● DIRECTIONS: Count the lines in the data below that contain the word "under". Reply with the number alone.

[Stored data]

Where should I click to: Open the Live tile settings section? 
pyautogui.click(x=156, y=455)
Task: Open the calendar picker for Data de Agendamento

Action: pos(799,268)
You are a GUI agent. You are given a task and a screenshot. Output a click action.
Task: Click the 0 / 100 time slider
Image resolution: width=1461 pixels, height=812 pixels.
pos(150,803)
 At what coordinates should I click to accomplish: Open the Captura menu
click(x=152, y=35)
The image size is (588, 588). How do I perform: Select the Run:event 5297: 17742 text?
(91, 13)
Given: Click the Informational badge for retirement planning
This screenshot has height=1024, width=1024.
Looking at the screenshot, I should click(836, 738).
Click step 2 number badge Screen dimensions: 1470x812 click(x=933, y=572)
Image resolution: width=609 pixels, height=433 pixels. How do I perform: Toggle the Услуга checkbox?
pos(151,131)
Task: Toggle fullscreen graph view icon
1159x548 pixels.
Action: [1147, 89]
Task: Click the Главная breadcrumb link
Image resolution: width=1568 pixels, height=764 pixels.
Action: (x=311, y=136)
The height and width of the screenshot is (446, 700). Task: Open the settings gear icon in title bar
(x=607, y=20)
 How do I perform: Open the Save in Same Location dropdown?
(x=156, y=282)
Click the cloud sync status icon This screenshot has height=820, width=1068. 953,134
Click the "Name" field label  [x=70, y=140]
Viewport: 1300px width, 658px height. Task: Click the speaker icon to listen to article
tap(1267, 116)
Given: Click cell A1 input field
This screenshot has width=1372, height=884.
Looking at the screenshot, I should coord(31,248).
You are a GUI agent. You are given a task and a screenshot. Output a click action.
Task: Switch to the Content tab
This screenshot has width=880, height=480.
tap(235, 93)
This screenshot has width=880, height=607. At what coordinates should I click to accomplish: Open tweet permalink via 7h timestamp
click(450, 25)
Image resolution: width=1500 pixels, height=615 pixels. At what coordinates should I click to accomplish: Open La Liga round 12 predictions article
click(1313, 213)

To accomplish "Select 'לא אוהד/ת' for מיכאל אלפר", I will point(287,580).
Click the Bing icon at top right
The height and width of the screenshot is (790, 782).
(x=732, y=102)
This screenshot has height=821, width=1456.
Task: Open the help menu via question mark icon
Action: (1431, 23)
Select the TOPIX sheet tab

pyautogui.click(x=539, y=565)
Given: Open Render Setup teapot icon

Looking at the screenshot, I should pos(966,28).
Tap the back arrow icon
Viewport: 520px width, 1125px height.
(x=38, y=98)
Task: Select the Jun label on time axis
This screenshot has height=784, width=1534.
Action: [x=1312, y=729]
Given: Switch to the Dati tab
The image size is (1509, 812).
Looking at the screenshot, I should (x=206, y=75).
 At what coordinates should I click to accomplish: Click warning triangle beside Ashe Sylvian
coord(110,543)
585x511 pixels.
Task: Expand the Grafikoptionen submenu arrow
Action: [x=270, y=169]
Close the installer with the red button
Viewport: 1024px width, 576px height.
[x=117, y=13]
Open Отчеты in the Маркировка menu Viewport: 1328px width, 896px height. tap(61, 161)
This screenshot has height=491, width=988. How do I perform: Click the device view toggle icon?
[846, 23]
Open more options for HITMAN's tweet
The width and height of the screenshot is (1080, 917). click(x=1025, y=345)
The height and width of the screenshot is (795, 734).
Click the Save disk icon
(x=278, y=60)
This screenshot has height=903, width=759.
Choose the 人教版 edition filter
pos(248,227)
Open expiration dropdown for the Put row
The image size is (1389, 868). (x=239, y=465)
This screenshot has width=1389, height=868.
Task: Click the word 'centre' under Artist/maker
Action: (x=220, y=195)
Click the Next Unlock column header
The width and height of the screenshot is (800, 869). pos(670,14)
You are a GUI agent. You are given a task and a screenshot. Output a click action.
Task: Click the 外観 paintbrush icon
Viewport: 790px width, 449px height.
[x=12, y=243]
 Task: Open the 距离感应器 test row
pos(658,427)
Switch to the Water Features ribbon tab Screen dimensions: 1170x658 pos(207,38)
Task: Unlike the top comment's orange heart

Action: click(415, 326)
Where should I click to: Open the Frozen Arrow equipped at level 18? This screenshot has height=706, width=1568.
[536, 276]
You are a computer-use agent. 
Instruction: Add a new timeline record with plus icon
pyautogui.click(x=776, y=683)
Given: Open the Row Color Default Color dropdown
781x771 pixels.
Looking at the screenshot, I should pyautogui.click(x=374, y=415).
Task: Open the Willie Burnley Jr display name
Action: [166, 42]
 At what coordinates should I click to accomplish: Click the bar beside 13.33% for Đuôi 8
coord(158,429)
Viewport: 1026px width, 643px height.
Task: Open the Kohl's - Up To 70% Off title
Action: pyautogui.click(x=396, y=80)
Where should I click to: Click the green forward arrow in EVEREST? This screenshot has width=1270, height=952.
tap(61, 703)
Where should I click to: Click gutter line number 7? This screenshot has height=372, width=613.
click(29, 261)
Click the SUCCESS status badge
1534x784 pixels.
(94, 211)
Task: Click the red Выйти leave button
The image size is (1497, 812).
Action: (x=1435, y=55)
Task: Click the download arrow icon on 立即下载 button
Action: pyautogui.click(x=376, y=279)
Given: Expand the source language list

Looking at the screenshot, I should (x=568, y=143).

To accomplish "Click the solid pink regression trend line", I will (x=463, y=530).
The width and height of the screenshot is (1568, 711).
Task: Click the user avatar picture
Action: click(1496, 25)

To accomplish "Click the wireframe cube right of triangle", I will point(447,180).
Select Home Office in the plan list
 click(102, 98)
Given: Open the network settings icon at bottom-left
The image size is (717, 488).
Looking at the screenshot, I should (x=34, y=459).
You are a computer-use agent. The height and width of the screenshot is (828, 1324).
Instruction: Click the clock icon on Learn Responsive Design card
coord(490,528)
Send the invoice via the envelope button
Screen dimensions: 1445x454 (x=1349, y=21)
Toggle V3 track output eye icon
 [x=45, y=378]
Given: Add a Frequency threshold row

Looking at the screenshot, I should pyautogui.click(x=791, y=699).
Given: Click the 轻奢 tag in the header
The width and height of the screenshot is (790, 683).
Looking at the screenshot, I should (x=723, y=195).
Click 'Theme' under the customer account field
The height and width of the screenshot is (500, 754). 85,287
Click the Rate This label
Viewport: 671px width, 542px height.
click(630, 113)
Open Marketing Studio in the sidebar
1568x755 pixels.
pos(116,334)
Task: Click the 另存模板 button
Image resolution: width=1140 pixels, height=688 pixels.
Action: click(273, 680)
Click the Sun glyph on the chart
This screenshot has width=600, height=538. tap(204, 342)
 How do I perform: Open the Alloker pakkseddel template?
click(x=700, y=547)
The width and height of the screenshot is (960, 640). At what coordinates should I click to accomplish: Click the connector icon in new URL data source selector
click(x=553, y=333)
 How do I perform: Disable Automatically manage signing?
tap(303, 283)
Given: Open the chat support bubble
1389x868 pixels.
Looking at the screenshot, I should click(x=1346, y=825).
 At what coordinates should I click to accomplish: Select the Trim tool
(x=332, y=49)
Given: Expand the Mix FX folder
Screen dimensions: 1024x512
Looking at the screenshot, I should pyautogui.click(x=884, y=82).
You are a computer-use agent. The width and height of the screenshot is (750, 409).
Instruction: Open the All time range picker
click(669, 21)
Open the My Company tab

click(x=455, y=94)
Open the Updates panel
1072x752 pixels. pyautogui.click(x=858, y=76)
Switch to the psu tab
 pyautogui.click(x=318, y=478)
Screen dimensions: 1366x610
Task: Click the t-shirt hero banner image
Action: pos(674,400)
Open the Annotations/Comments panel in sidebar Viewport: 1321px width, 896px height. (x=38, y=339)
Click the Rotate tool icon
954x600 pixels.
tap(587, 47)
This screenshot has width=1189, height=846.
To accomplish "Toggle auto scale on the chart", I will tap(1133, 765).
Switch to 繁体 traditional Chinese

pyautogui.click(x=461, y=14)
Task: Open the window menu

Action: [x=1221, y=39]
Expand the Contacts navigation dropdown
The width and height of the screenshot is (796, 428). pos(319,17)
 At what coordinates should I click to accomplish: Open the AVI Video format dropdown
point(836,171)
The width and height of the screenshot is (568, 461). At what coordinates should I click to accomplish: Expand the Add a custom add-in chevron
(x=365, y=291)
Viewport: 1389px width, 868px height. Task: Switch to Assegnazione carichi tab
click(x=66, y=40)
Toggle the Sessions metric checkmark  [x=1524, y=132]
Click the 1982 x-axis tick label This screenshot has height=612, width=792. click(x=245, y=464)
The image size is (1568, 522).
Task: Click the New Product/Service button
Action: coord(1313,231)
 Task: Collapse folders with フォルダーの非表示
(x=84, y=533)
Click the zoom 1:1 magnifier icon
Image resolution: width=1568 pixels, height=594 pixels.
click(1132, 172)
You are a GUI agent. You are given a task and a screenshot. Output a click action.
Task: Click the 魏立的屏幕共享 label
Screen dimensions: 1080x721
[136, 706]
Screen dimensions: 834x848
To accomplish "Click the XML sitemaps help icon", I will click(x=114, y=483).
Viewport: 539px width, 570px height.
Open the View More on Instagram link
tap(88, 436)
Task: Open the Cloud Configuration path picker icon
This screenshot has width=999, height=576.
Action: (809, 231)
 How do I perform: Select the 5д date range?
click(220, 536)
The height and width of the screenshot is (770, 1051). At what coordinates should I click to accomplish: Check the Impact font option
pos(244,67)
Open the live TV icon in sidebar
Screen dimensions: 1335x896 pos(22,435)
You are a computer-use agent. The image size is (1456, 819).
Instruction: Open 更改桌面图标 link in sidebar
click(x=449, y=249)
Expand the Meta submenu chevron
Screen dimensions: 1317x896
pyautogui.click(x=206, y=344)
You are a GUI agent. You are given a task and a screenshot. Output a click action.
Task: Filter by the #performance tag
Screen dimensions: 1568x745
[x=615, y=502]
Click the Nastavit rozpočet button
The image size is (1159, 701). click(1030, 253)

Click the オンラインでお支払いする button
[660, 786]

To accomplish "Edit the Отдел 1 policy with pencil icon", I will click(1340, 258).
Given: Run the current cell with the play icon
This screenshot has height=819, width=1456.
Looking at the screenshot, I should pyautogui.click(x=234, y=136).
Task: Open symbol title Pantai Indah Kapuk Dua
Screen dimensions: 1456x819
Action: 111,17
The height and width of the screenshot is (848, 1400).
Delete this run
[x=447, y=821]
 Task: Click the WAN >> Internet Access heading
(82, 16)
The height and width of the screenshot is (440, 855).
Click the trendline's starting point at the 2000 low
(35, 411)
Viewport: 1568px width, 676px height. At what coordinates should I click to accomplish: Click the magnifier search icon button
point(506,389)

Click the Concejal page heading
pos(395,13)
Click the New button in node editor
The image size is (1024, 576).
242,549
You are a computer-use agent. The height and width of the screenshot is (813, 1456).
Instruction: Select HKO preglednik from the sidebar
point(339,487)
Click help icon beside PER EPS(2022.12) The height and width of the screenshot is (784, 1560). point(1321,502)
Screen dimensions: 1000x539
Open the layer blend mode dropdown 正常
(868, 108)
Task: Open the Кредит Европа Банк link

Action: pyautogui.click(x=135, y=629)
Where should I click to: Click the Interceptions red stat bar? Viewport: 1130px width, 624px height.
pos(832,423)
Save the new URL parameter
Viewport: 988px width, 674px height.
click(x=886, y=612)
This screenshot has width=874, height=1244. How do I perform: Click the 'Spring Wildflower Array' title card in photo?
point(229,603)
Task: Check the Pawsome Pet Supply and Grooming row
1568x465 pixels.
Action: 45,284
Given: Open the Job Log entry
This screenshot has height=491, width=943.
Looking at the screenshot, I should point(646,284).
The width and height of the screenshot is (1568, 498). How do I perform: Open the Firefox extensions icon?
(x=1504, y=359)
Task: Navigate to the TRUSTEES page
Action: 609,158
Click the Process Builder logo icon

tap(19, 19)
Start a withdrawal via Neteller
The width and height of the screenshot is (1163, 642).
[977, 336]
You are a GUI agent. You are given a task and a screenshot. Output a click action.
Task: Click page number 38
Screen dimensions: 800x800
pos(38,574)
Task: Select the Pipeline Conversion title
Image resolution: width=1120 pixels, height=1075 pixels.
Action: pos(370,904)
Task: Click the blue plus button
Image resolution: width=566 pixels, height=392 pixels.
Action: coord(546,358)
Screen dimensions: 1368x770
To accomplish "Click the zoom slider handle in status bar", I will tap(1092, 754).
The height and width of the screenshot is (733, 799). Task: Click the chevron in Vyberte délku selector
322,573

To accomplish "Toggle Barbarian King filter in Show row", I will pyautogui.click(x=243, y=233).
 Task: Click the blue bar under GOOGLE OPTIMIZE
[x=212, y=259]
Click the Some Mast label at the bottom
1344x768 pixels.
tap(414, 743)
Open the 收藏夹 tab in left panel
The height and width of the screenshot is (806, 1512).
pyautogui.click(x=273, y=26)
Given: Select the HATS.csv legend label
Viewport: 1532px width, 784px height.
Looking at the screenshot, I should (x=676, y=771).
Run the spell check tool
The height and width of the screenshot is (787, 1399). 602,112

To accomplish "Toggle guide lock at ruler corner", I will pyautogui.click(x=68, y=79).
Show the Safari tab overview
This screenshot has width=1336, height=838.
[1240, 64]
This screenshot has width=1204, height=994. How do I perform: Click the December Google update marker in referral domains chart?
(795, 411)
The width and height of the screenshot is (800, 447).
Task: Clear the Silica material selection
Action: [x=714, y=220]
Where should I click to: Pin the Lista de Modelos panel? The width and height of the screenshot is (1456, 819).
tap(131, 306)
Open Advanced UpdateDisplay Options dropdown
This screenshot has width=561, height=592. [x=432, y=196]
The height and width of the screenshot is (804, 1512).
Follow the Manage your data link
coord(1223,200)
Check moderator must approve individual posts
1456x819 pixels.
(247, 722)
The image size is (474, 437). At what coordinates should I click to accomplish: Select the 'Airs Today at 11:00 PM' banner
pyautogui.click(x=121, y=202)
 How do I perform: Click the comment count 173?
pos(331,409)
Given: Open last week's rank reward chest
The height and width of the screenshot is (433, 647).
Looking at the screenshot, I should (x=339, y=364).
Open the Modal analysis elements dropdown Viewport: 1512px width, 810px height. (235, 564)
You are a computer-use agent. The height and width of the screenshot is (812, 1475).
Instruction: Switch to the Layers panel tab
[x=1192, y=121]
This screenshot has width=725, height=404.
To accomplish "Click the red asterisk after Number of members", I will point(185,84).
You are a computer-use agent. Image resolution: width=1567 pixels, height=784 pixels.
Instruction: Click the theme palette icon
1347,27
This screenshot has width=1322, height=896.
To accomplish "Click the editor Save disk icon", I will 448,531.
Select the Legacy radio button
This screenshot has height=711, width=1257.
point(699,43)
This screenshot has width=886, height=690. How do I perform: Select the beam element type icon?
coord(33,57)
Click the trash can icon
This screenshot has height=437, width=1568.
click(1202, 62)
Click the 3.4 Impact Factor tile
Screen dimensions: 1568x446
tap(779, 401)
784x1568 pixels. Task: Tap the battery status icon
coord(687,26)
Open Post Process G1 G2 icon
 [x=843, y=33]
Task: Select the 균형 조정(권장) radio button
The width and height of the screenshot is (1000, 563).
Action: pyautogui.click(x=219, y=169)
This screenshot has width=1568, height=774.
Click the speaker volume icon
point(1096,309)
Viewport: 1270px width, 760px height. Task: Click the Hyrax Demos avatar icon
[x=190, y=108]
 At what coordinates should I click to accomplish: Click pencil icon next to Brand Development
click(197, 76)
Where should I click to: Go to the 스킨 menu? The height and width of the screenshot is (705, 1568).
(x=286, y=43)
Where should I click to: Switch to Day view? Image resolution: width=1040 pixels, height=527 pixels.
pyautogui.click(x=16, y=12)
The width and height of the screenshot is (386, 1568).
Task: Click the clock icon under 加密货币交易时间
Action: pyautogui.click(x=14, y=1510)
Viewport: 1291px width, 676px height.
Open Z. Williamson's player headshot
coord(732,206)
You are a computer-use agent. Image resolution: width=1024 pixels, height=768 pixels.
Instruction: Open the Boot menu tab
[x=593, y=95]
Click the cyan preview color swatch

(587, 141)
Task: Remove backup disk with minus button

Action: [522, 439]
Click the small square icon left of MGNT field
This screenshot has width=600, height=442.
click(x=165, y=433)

● SOLUTION: 4